When we moved to the Northeast 12 years ago, people’s concern for us was specific: How will they handle the winters? After our first year in Maine, however, my concern for people everywhere else we had lived — California, Florida, Virginia — was equally specific: How do they exist without the promise of snow days?
Sure, it snowed occasionally in Virginia, but in California and Florida, the only time our family had an unexpected day off was in the aftermath of a natural disaster. It’s not a true “family day” if your roof has been blown off and you have no air conditioning in Florida in August.
Snow days, it turns out, are the best part of winter. They are the north’s best kept secret, a perk for adults, children — families. They are Christmas morning, Thanksgiving and the first day of summer rolled into one. Even when snow days delay the start of summer by a day or two, nothing compares to going to bed to the sound of snow plows and dreaming of an early-morning call from the school department. And when the call does come, the house is alive at 5 a.m. with the promise of pancakes, board games and sledding with friends.
Snow days are some of our kids’ best childhood memories. As a mother, they are some of my fondest memories, too. So I was concerned when school departments began announcing plans to eliminate snow daysnow that everyone has figured out remote learning (thanks, COVID).
But I’m not concerned just for sentimentality’s sake.
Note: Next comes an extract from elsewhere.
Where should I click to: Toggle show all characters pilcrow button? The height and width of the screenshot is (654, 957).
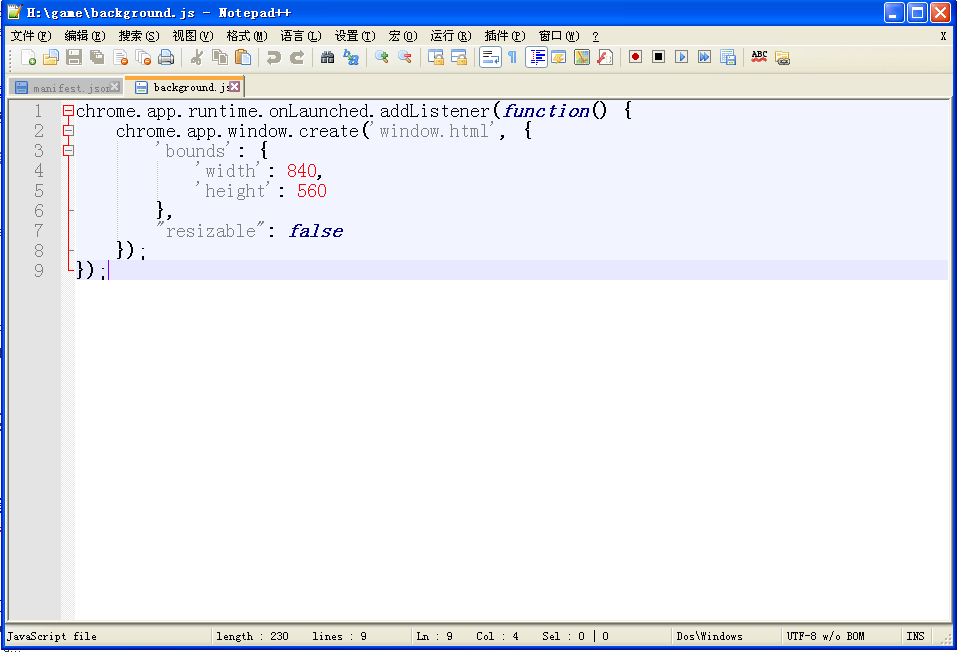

I’m also concerned about the message we are sending our children. Ever since I got my first email address and, later, a smartphone, my work life has seeped into my home life. Beginning around 2009, I was suddenly available not just during work hours, but also while making dinner or watching a movie before bed. For adults, the phones in our back pockets have allowed constant work intrusion, a disruption to the work-life balance.
And in recent years, mental health experts have begun warning against it. Getting your “life in balance” never had more application than after electronics allowed our work life into our home life.
So why are we starting kids on this path in kindergarten? Why have we decided to tell them that just because the school is closed and the roads are impassable it doesn’t mean you can’t continue to burn the midnight oil?
Our children have a whole lifetime ahead of them wrestling with work-life balance. They have a lifetime of being pinged at dinner or feeling obligated to check email before bed. Shouldn’t we begin teaching them now that sometimes work — and school — can wait? Just because you can do something doesn’t mean you should. And there is nothing wrong with taking a day off for family.
We’re on the tip of a slippery slope now that remote learning has entered our lives. We adults have lived with the crushing reality of work-from-home life since the early 2000s. Let’s allow our kids to escape it while they can, and maybe, through our example, teach them to lead more balanced lives as adults in the future.
Instead of telling our children that one missed day of school is a waste, let’s tell them that snow days are an important reminder to slow down, relax, and connect with family. In a pandemic era, we need those reminders — those snow days — more than ever.